É precisamente isso que acompanhamos até o final das páginas: o maestro pinguim vai organizando os sons e as pausas de cada músico até que, no fim, temos uma música alegre, engraçada e organizada. É muito legal acompanhar essa construção coletiva 5.

Mas, afinal, qual a relação dessa construção musical com os penicos? Essa é a parte divertida que é o maior gancho da atenção das crianças. Quem já acompanhou o desfralde de uma criança sabe como crianças se divertem quando descobrem que são capazes de fazer barulhos com o próprio cocô 6. Nossa relação com o cocô na infância é assunto seríssimo na psicologia e, portanto, também na pedagogia 7. Pois aí está: nossos animaizinhos músicos fazem música com o que têm à mão, incluindo seus xixis, puns e cocôs!

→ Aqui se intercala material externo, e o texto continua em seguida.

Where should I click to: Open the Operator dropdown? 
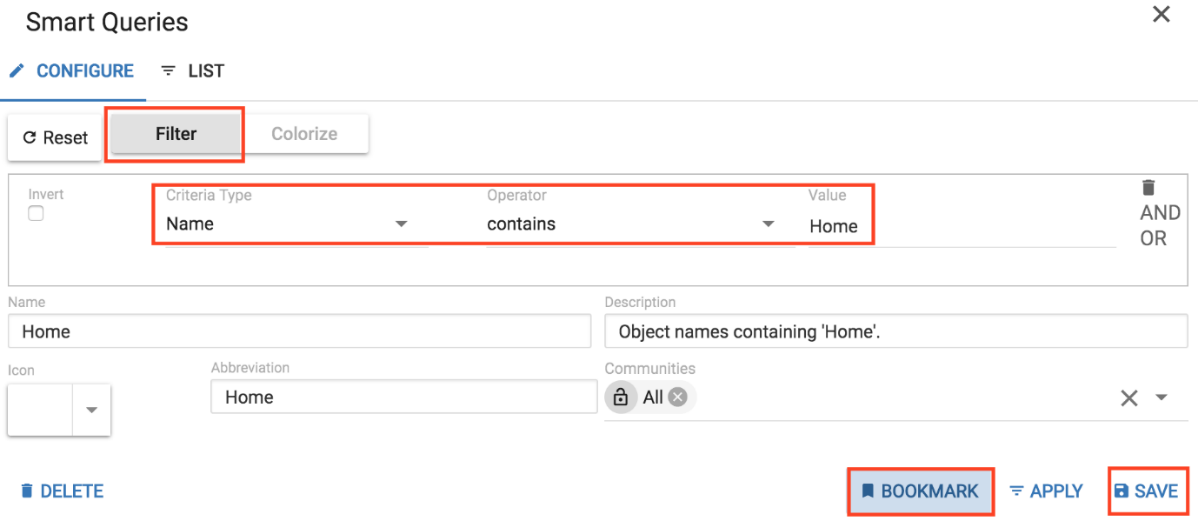(768, 224)

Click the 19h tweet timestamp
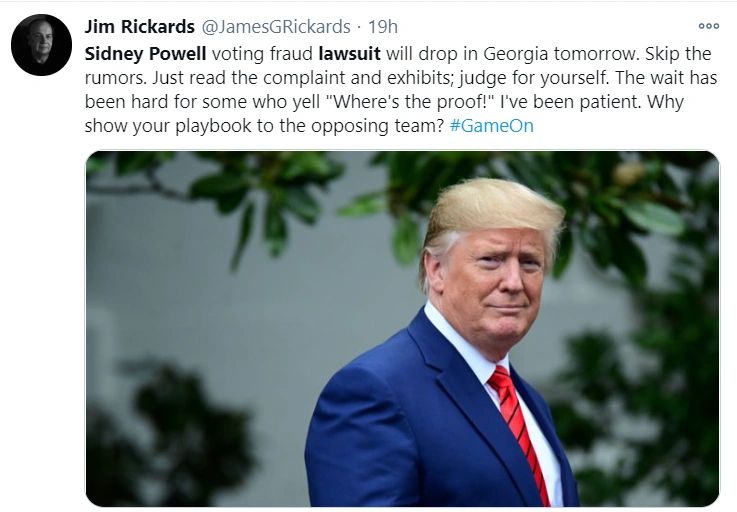point(383,27)
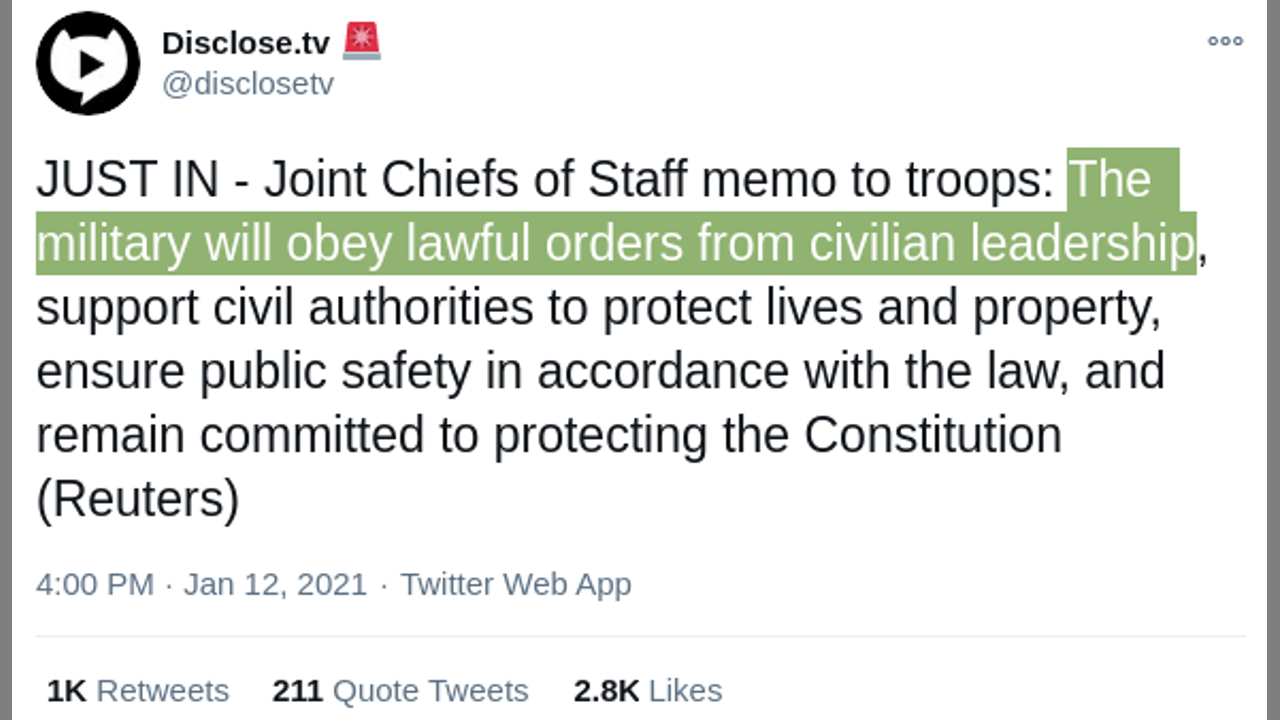
Task: View the 211 Quote Tweets
Action: (x=400, y=690)
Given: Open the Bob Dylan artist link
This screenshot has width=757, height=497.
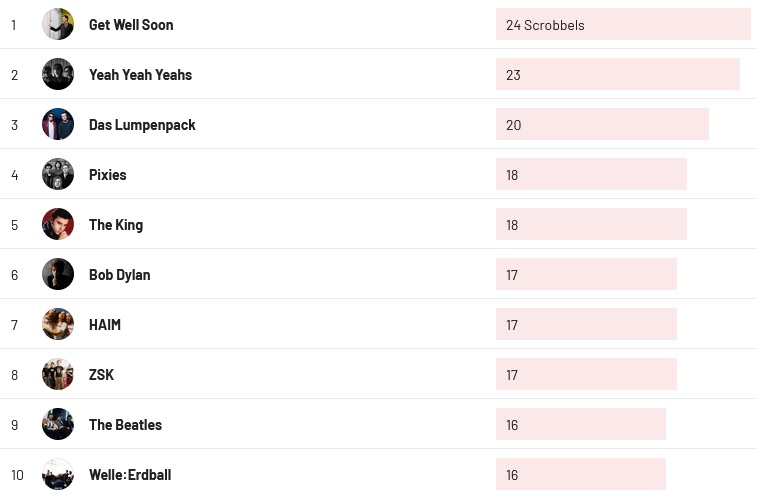Looking at the screenshot, I should [x=119, y=275].
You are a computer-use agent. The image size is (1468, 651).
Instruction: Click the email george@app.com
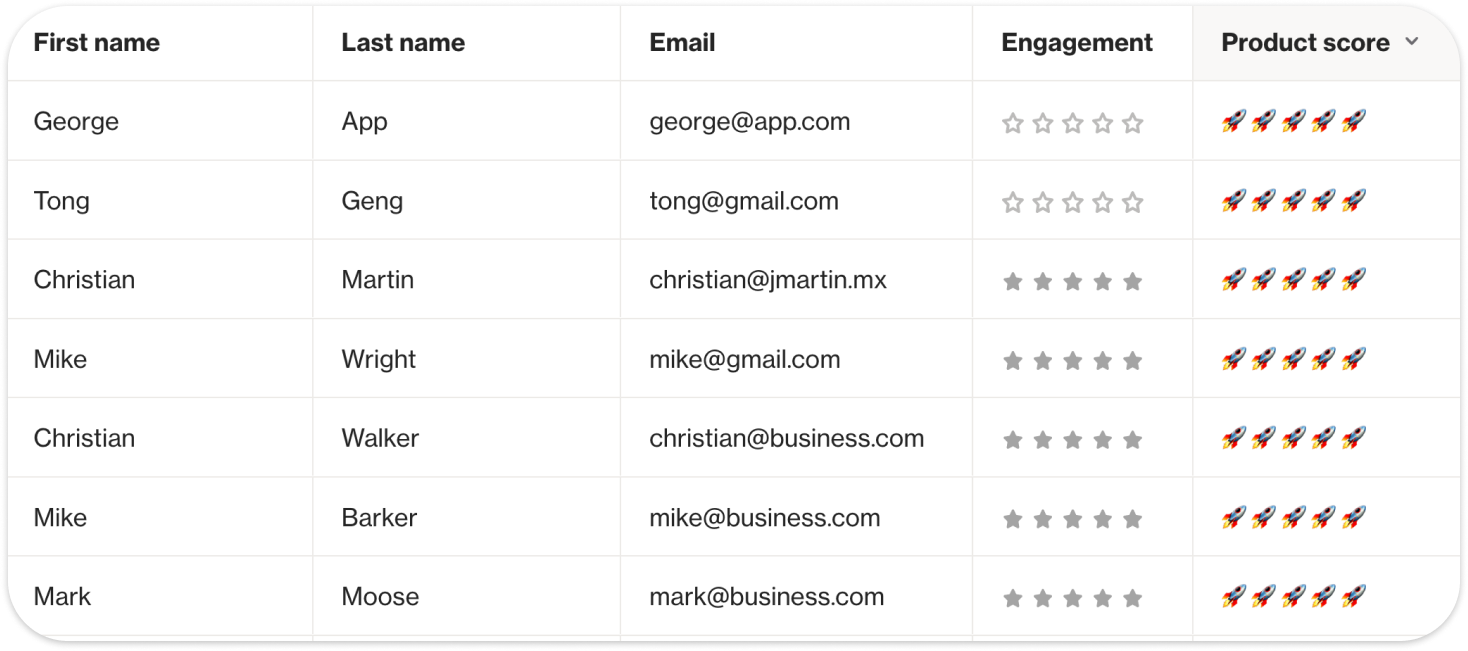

Enfim, vale muito a pena ler “A orquestra do penico”. Guido conseguiu unir, em um só livro, três predileções das crianças bem pequenas: animais, cocô e música.

(Eu sei, parece estranho ler as três palavras lado a lado, mas, acreditem, deu liga: é um show de livro.)

1 – Como nós já dissemos aqui, na resenha do “Assim como você”, Guido é uma sensação das crianças na primeiríssima infância. Talvez seu livro mais popular no Brasil, até agora, seja “O que tem dentro da sua fralda?”, mas ele tem muitos títulos já publicados aqui pela Saber e Ler também. Além de “A orquestra do penico” e “Assim como você”, aprovado no PNLD literário 2018, “Você sabe usar o penico?”, “O fantasma Spartacus”, “A festa do nariz” e “Jonnie” são imperdíveis.

2 – Gosto de papel fosco para livros de crianças pequenas e bem pequenas porque, com ou sem luz, conseguimos ver a ilustração toda. Os papéis brilhantes criam reflexos que podem não significar muito para nós, adultos, mas que podem afetar a leitura dos leitores menos experientes.

3 – Sim, o Lucas da Família Lima, que também é bacharel em Música pela Unicamp.

4 – Mas não rígida!

5 – Dá um projeto, hein?

6 – E quem nunca acompanhou esse processo está lendo esse texto e se perguntando se eu estou mesmo falando de cocô. Sim, estou. Acredite, faz sentido.

7 – Vejam bem, não se trata de um livro “para” o desfralde, mas sim “sobre” o desfralde em alguns momentos. Em nossa perspectiva, a literatura, em qualquer idade, é uma vivência estética e não uma ferramenta moralizante.